Nowhere to hide
August 8, 2011Germany's Interior Minister Hans-Peter Friedrich said there should be an end to anonymity on the Internet in light of the recent attacks in Norway.
A right-wing extremist, Anders Behring Breivik, whose bombing and shooting attacks killed 77 people in July, had espoused his anti-immigration view in a blog on the Internet.
The fundamentals of law and order "must also apply to the Internet," the minister told the German news magazine Spiegel. Friedrich claimed that it would be useful if individuals were forced to make their arguments publicly, rather than anonymously.
Friedrich argued that the Internet was leading to a new breed of radicalized lone individuals about whom security authorities were becoming increasingly concerned.
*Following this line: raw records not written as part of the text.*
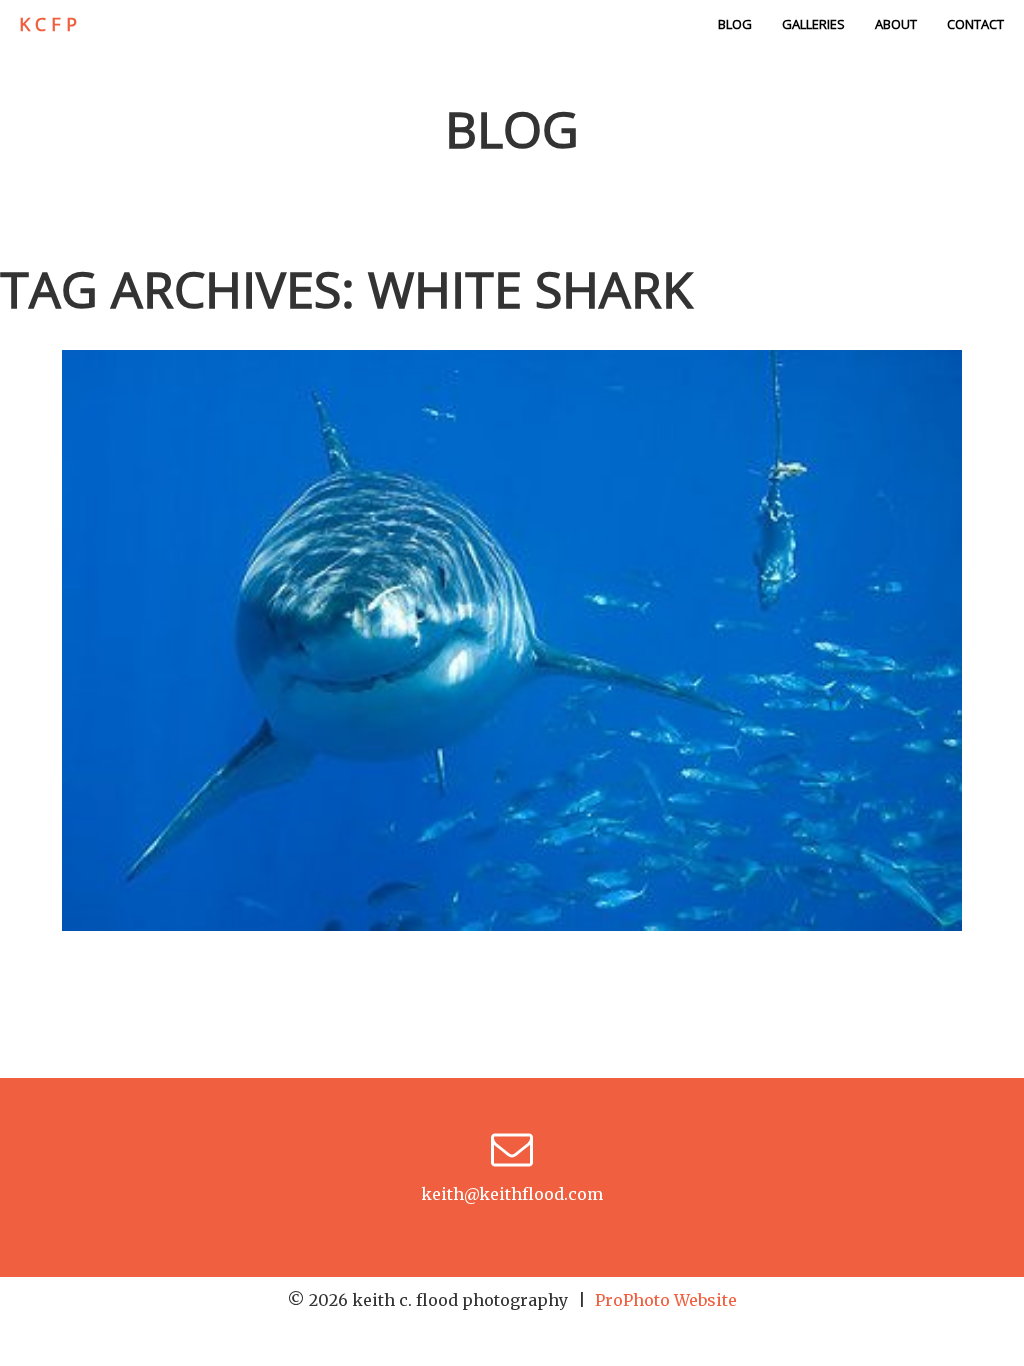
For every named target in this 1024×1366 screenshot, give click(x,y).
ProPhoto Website (666, 1300)
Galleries (813, 24)
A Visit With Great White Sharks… (507, 600)
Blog (735, 24)
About (896, 24)
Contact (975, 24)
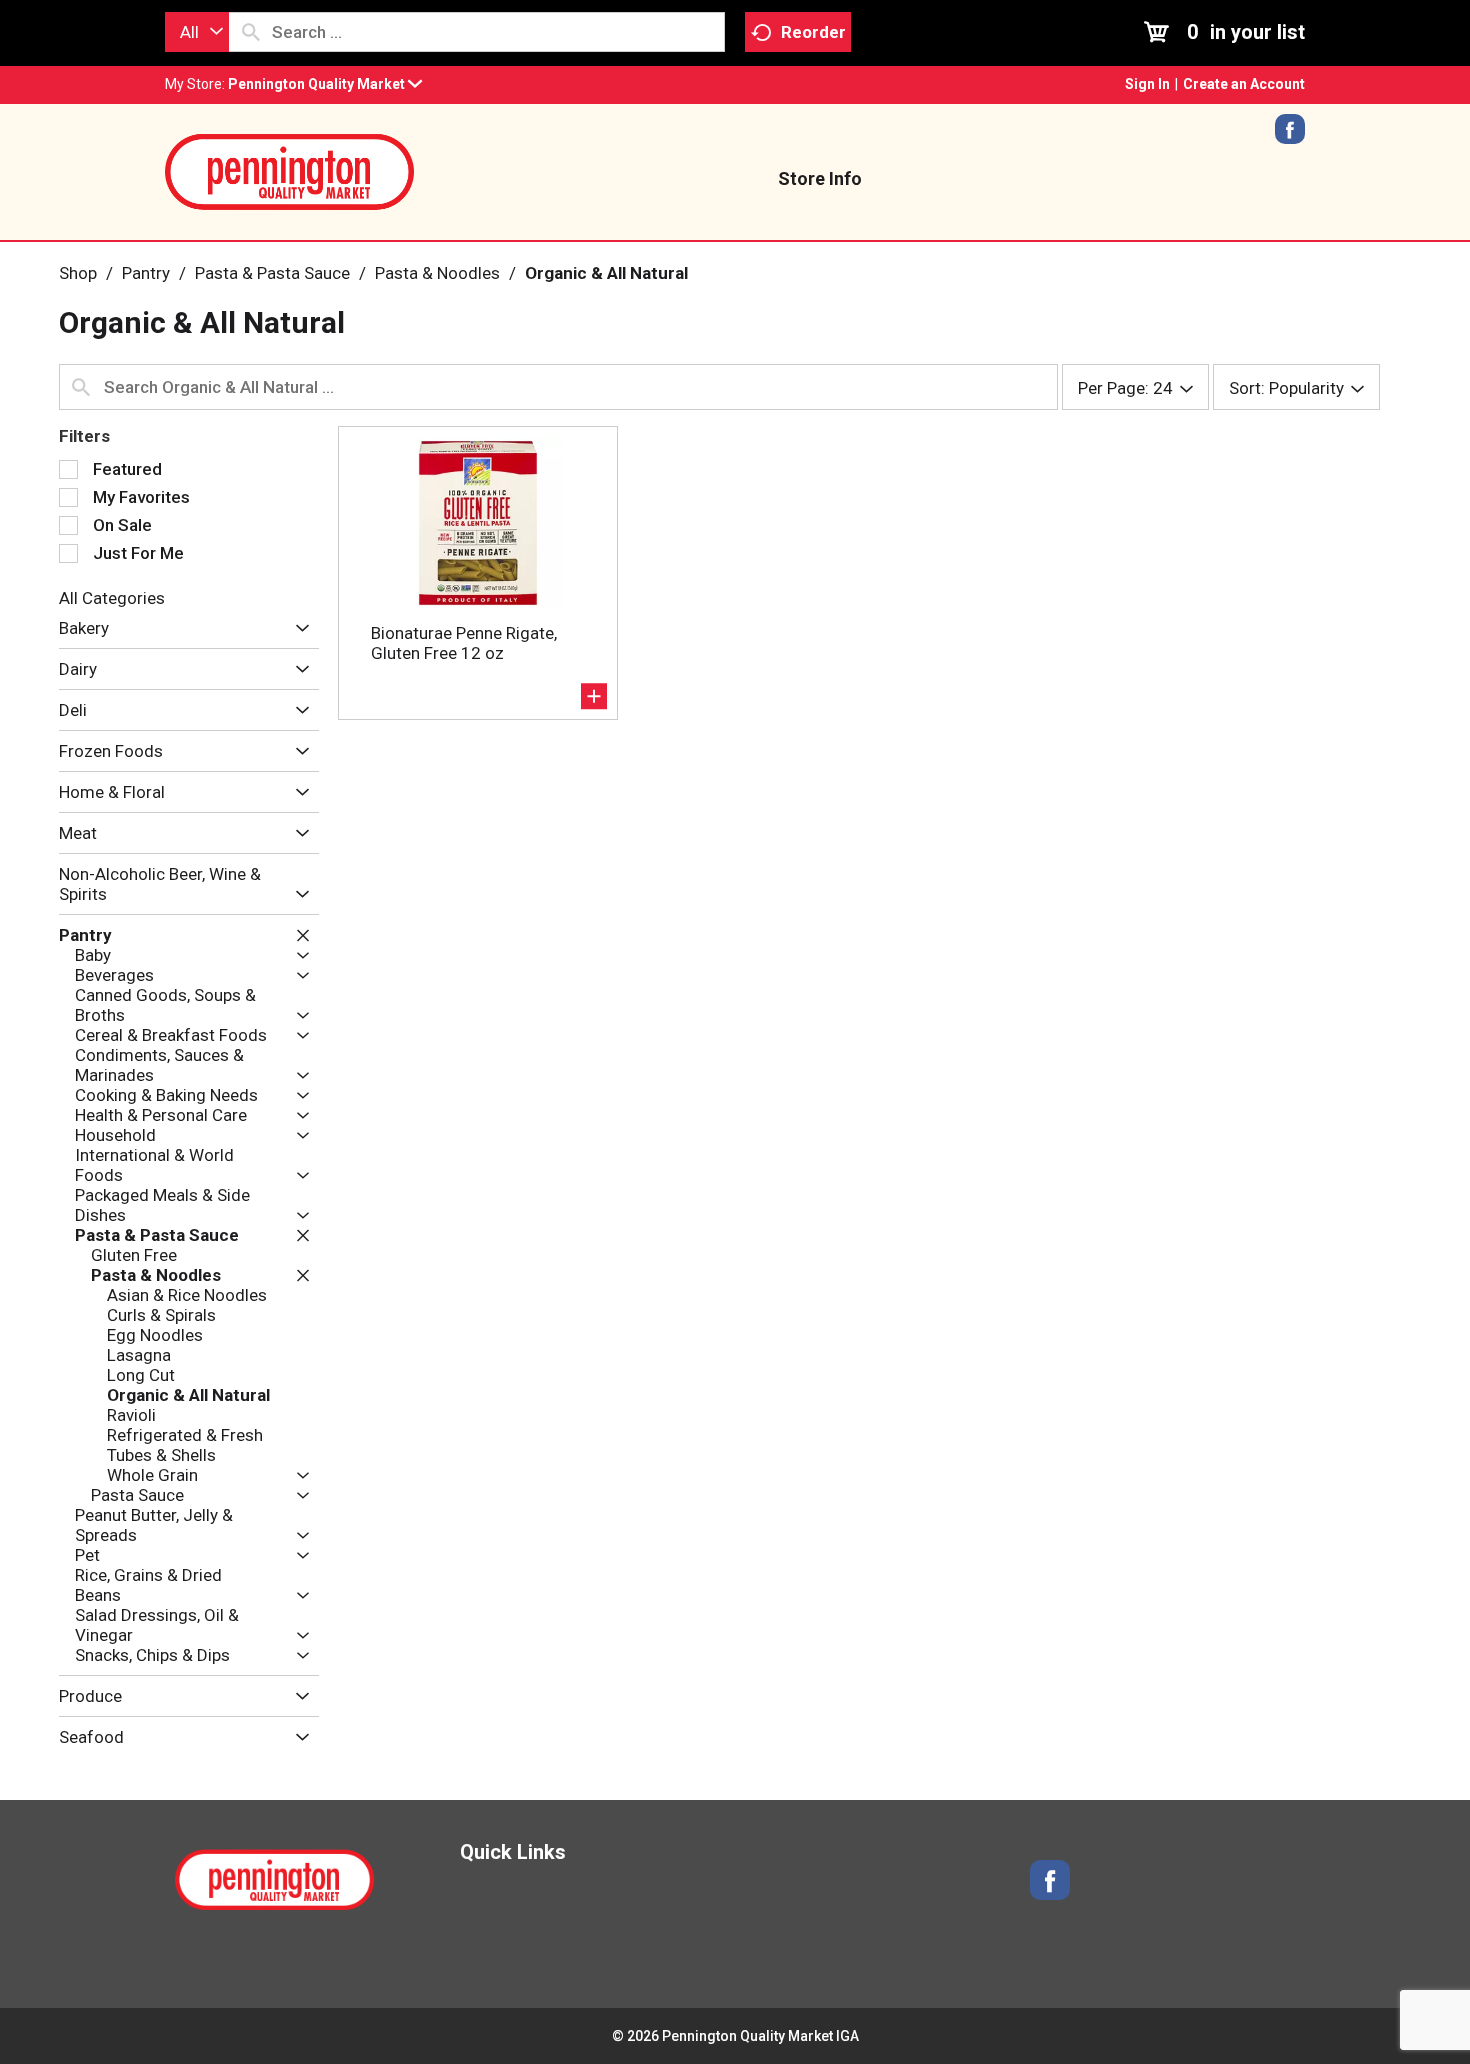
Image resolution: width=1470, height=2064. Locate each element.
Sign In (1147, 84)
"There are more and more people who isolate themselves from their social surroundings and disappear into their own world on the Internet," said Friedrich.
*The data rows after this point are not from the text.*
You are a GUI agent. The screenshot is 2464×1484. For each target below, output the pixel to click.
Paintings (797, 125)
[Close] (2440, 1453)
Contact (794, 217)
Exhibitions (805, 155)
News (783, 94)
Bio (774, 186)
"Once there they change, most of them without really notice," he said.
Dismissed as 'helpless naivity'
However, Friedrich's comments were criticized as "incredibly naive" by the opposition Social Democrat interior expert Dieter Wiefelspütz in an interview with the Kölner Stadt-Anzeiger newspaper.
While saying that he sympathized with Friedrich's feelings on the matter, Wiefelspütz said it was not possible to regulate the Internet in such a way.
To think that trying to eliminate anonymity was a way to deal with the situation was described as "an expression of helplessness," by Wiefelspütz.